(Source records)

────────────────────

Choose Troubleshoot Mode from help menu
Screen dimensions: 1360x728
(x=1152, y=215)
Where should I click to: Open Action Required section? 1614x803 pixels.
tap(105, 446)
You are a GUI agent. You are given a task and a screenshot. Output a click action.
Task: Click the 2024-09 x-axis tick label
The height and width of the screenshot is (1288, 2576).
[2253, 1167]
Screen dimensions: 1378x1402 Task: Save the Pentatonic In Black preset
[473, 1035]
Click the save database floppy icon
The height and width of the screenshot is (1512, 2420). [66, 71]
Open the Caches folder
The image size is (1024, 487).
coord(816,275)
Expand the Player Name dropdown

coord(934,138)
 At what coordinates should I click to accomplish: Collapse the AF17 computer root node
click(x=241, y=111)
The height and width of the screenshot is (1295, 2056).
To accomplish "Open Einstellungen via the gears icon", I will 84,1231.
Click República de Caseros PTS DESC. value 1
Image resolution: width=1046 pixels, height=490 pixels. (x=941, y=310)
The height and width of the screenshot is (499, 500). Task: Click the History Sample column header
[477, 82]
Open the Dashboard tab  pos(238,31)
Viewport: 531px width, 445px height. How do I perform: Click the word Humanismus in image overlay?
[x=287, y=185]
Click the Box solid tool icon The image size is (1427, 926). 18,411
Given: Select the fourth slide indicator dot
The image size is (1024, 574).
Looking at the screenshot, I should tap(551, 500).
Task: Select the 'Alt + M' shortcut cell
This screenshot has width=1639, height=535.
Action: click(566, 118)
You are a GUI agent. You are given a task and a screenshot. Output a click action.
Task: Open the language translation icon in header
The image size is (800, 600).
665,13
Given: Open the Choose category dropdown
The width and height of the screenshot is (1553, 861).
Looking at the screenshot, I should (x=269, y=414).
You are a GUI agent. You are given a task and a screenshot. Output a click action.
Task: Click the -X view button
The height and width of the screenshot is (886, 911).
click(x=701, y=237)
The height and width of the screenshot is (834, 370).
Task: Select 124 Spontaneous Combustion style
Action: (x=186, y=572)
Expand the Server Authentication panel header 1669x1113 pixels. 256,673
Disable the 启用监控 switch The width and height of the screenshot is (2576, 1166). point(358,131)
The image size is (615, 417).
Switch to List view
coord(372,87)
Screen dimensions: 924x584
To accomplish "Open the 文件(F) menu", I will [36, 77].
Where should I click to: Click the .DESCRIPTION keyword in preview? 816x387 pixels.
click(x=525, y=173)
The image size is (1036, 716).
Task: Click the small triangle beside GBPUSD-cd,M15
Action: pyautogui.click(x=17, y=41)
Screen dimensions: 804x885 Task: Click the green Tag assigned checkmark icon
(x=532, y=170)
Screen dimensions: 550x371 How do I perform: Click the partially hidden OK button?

────────────────────

- [WHAT THE TASK ASKS] Reproduce all of the lines above, changing each occurrence of "Screen dimensions" to "Display size" and leaving everything else as it stands.

- [SOLUTION FOR THIS PROBLEM]
Choose Troubleshoot Mode from help menu
Display size: 1360x728
(x=1152, y=215)
Where should I click to: Open Action Required section? 1614x803 pixels.
tap(105, 446)
You are a GUI agent. You are given a task and a screenshot. Output a click action.
Task: Click the 2024-09 x-axis tick label
The height and width of the screenshot is (1288, 2576).
[2253, 1167]
Display size: 1378x1402 Task: Save the Pentatonic In Black preset
[473, 1035]
Click the save database floppy icon
The height and width of the screenshot is (1512, 2420). [66, 71]
Open the Caches folder
The image size is (1024, 487).
coord(816,275)
Expand the Player Name dropdown

coord(934,138)
 At what coordinates should I click to accomplish: Collapse the AF17 computer root node
click(x=241, y=111)
The height and width of the screenshot is (1295, 2056).
To accomplish "Open Einstellungen via the gears icon", I will 84,1231.
Click República de Caseros PTS DESC. value 1
Image resolution: width=1046 pixels, height=490 pixels. (x=941, y=310)
The height and width of the screenshot is (499, 500). Task: Click the History Sample column header
[477, 82]
Open the Dashboard tab  pos(238,31)
Viewport: 531px width, 445px height. How do I perform: Click the word Humanismus in image overlay?
[x=287, y=185]
Click the Box solid tool icon The image size is (1427, 926). 18,411
Given: Select the fourth slide indicator dot
The image size is (1024, 574).
Looking at the screenshot, I should tap(551, 500).
Task: Select the 'Alt + M' shortcut cell
This screenshot has width=1639, height=535.
Action: click(566, 118)
You are a GUI agent. You are given a task and a screenshot. Output a click action.
Task: Open the language translation icon in header
The image size is (800, 600).
665,13
Given: Open the Choose category dropdown
The width and height of the screenshot is (1553, 861).
Looking at the screenshot, I should (x=269, y=414).
You are a GUI agent. You are given a task and a screenshot. Output a click action.
Task: Click the -X view button
The height and width of the screenshot is (886, 911).
click(x=701, y=237)
The height and width of the screenshot is (834, 370).
Task: Select 124 Spontaneous Combustion style
Action: (x=186, y=572)
Expand the Server Authentication panel header 1669x1113 pixels. 256,673
Disable the 启用监控 switch The width and height of the screenshot is (2576, 1166). point(358,131)
The image size is (615, 417).
Switch to List view
coord(372,87)
Display size: 924x584
To accomplish "Open the 文件(F) menu", I will [36, 77].
Where should I click to: Click the .DESCRIPTION keyword in preview? 816x387 pixels.
click(x=525, y=173)
The image size is (1036, 716).
Task: Click the small triangle beside GBPUSD-cd,M15
Action: pyautogui.click(x=17, y=41)
Display size: 804x885 Task: Click the green Tag assigned checkmark icon
(x=532, y=170)
Display size: 550x371 How do I perform: Click the partially hidden OK button?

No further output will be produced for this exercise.